WHAT IS NEEDED → Beginning with the first line below, output every record verbatim and leave out the images.

----- INFORMATION -----

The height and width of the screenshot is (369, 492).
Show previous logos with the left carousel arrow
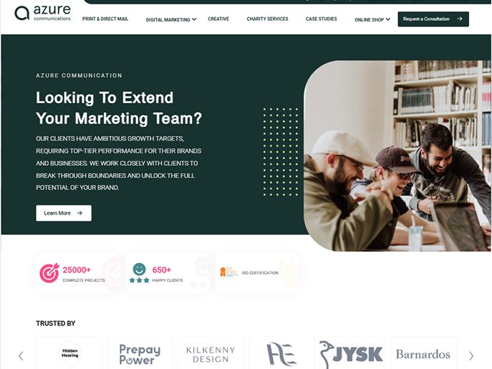tap(21, 356)
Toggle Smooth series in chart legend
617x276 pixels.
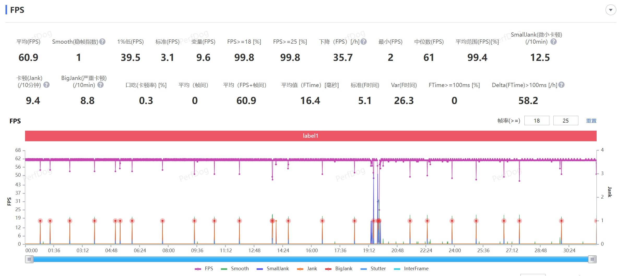[235, 269]
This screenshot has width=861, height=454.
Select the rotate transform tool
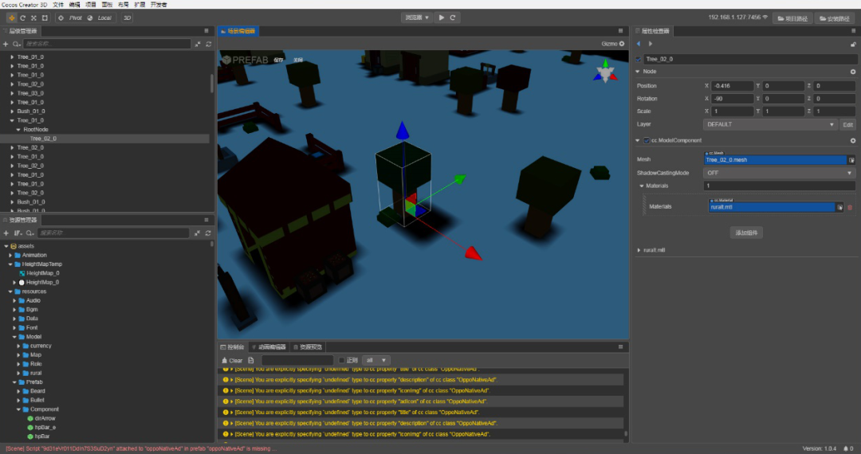coord(22,18)
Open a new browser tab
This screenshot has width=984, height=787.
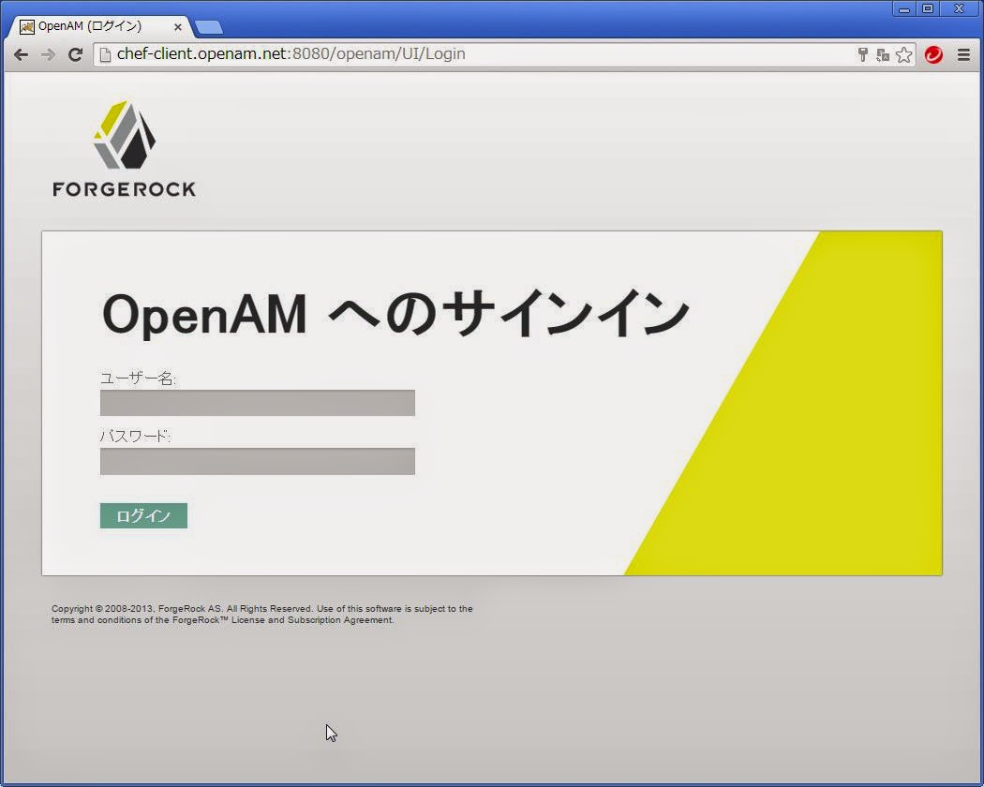tap(208, 25)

-----

TASK RESPONSE →
The height and width of the screenshot is (369, 492).
Show previous logos with the left carousel arrow
tap(21, 356)
Toggle Smooth series in chart legend
617x276 pixels.
[235, 269]
This screenshot has width=861, height=454.
Select the rotate transform tool
coord(22,18)
Open a new browser tab
This screenshot has width=984, height=787.
tap(208, 25)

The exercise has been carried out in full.